I'm intrigued by a the discussion of academic rigor, and I think our experience homeschooling our oldest daughter might shed some light on this subject. This is a draft of my thinking:
The dialog around academic rigor often feels as if it is based on the two opposing, but exclusive, viewpoints, between which we are asked to choose: 1) the environment which emphasizes passion, or 2) the environment that focuses on rigor. (The former being seen as "loose," and the latter often being the rationale for high-stakes testing.)
And just stopping here, I think there are many that would agree that the two should not be mutually exclusive.
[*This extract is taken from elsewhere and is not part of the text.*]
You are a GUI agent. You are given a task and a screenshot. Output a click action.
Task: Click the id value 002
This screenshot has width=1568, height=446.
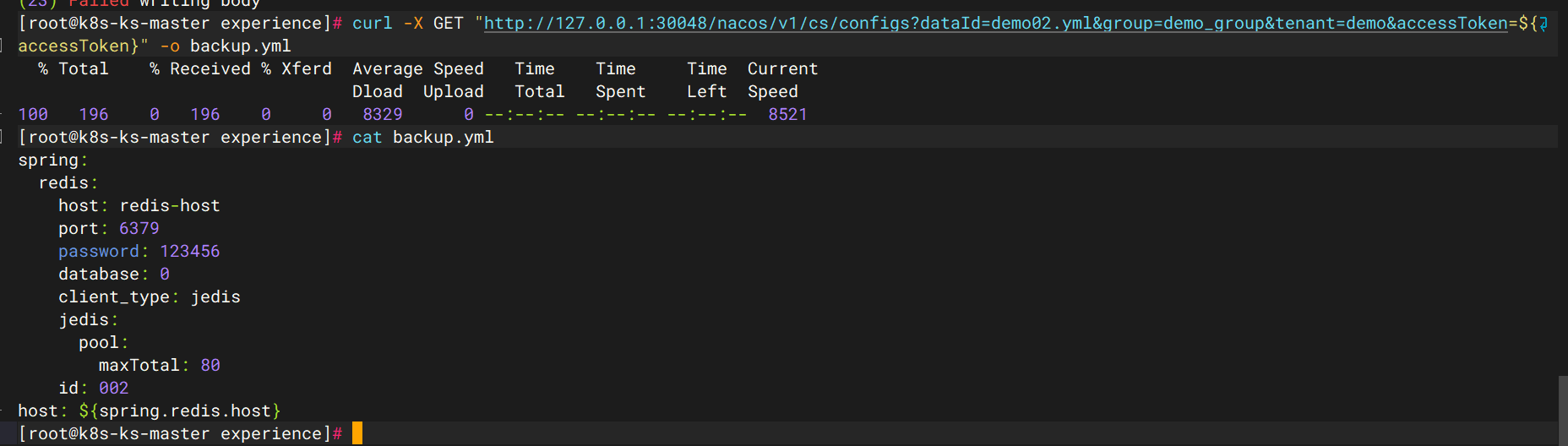click(114, 389)
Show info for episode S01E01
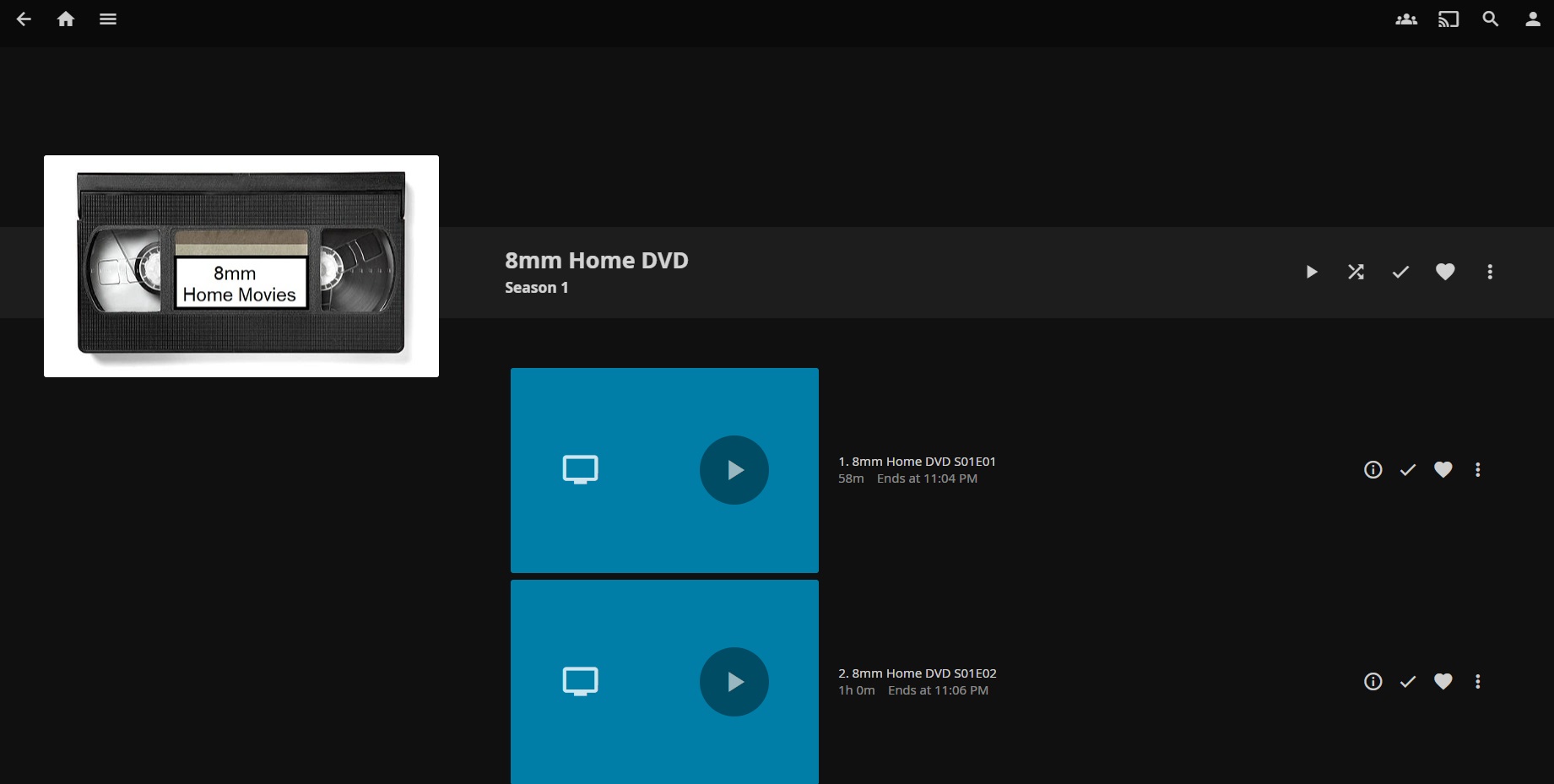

But even then, there is still an inherent assumption to the discussion that I want to challenge: either or both are almost always presented in the structure of our traditional school system--that is, where education is something that adults impose upon children.
Now, before you write me off as being flaky or weird, here is the alternative assumption: that education is essential to the health and well-being of ourselves as individuals, and when we are rigorously engaged in our own life learning, we can generatively mentor students by communicating the value of being both passionate and rigorous, and expecting both. And it is amazing to find that when education is treated this holistically, students can accomplish incredible things. We're all aware of students who have done this, we just don't see it as the norm (which is part of the problem).
In the homeschool program our daughter was in, it was believed and communicated that a student by the age of 14 - 16 should be so self-engaged in their education, that they have chosen challenging fields of interest to immerse themselves in, and are studying deeply 10+ hours a day. They are becoming scholars. They are reading the great books, interacting with challenging the brightest minds of their culture.
Do we believe in rigor and passion in our own educations? It's a hard message, but if our free time is filled with unchallenging and mindless entertainment, and if when we talk about our school days we speak of something that is behind us that "we got through," then our children will not know any better. When our major method for accomplishing something is enforcement (which is really what the culture of school is now), we give the implicit message that it is not something that is going to be enjoyed, no matter how much we say otherwise. Want to help your child become a better learner? Let them see you studying math or reading a classic...
All of the best stories of education come from instances where the students became so engaged and passionate that they sought rigor themselves.